Reading text:

Every time this topic comes up on HN it devolves into "if you think it's bad you are not doing it correctly". Perhaps everyone is indeed doing it wrong, but when 90+% of the intended audience is "doing it wrong" it might also be the case that the system is either too difficult too learn for most teams or the system does not match the incentives imposed by the environment it is typically deployed into.


> it might also be the case that the system is either too difficult too learn for most teams or the system does not match the incentives imposed by the environment it is typically deployed into.

The system is simple; the implementation is often shallow and ritualistic, imitating the how without understanding the why. But the way that the question was asked leaves a lot of room for interpretation. I think it is important to consider a technique as it was intended vs as it is implemented. It would be the same for TDD, or pair programming, or object-oriented design patterns, and so on.

When implemented properly, scrum is beneficial, because it makes it easier for the information to flow through the team and for the team to adjust to the reality. When implemented poorly, it is a hurdle, because it degenerates into a bunch of pointless rituals.


The "system" for dieting is also simple (eat less, sport more), and yet many people struggle with that too. What would be really interesting is a scrum variety that is easy for people to follow without losing effectiveness.


> The "system" for dieting is also simple (eat less, sport more), and yet many people struggle with that too.

Yes, but do people then go around saying "this dieting thing is totally dumb and a complete waste of time", "I just don't get why anyone would go on a diet", etc.? And how do those who have managed to stick to a diet and think they have benefited from it look at such people? Because this is the attitude that I think I am seeing in many comments in this thread.


Scrum is not dieting, it is just a particular diet. Dieting is agile. And it turns out that Scrum, like all faddy diets, only works for a very small percentage of teams, probably due to their particular character.

That character of enjoying being micro-managed as far as I can tell.


> That character of enjoying being micro-managed as far as I can tell.

We still haven't established what is it about scrum that makes you say micromanagement. Do you regard all prescriptive statements as micromanagement? Is a software framework, such as Ruby on Rails, or Laravel, or Django micromanagement? Are code reviews micromanagement? Is version control with git micromanagement?


Bad scrum is like the product organization going on a diet but the product owners/managers are still addicted to eating junk food.

I like the analogy.

Rows showing where targets appear:
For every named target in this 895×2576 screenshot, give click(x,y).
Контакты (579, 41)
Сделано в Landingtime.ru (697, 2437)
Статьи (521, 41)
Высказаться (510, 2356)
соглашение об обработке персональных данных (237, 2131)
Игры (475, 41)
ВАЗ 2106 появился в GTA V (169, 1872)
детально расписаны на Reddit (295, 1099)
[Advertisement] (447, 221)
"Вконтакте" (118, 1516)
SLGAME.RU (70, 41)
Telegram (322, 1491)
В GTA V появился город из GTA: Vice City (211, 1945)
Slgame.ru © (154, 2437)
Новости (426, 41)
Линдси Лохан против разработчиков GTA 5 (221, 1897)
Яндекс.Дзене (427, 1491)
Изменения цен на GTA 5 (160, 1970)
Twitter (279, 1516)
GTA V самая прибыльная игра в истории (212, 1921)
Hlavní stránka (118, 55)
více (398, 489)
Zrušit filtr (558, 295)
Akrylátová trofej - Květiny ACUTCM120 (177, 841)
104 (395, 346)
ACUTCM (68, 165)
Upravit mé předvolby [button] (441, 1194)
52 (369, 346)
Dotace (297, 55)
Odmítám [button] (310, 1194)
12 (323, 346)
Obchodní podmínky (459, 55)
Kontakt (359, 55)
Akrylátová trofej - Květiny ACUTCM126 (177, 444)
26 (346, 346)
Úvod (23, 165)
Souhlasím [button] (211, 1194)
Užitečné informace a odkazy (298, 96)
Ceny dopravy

Written exercise A: In the scrum discussion, what does one commenter give as the simple "system" for dieting?
Written exercise B: Continue the discussion of scrum with a further comment that follows its final line, "I like the analogy."

Right answer A: Eat less, sport more.

Right answer B:
Which is the point I hoped I had made, In fact when I was young I worked on a project for BS5750 (aka ISO 9000) and the v senior guy at BSI mentioned that very thing to me.


To add onto this: the argument of "you're doing it wrong" would never pass a usability or safety test, but this gets conveniently glossed over whenever the Scrum debate comes. Trying to wave the point away just makes matters worse. If that crowd believes this point is moot, they should actually defend why the 90% doing it wrong doesn't have any significance.


> If that crowd believes this point is moot, they should actually defend why the 90% doing it wrong doesn't have any significance.

I have a lot of sympathy for this perspective.

I also notice that 90% of everyone does everything wrong.

I don't know how to reconcile those two observations.


By admitting it is both right and wrong, and it entirely depends on the context and purpose whether one should decide it is "right" or whether it is "wrong".

Kids are using electrical plugs wrong when they stick a pointy object in it. That doesn't mean electrical plugs without child safety close to the ground aren't potential hazards.

Kids damaging their hands doing control-stick spinning minigames using a N64 controller without gloves are "doing it wrong", they could just wear gloves. Still, Nintendo lost that case, and such minigames were deemed problematic.

People browsing a website where the links turn invisible, the mouse doesn't turn into a pointer, the browser doesn't show it is loading and no loading icon is shown, are "doing it wrong" for not just waiting 10 seconds for the page to load. Despite that, UX practices rightly condemn this kind of behavior: at least add an "alive" indicator.

To some degree, you have to make things "stupid proof". That's part of this field. If for some reason, Scrum allows managers more power to micromanage, that's a potential hazard which has to be admitted. That's the problem with the "you're doing it wrong" argument. It doesn't acknowledge potential hazards. Instead, it tries to circumvent that discussion and blindly assumes that developers both can and should "just fix it" when managers are doing it wrong. There's no discussion to be had when everything goes back to "you're using the tool wrong", even if that tool is designed poorly.

What's worse, go and be the guy telling managers that Scrum should be getting them out of a job. The only people I see doing that are the people not dependent on managers, e.g. Uncle Bob and Allen Hobub, and anonymous reactions here. When you're the one who might lose their job making that statement, suddenly, suffering under misimplemented Scrum and whining about it on the internet doesn't seem so weird anymore.


Scrum requires some premises that many businesses have problems adapting to if they've had a micro managed process before.

Scrum is, for better or worse, an all or nothing if it is to reach its full potential. Once you have "real" Scrum, you can start adapting the overall process through retrospective. But if you start your scrum adventure with "Scrum but..." then it's not going to deliver of the promises.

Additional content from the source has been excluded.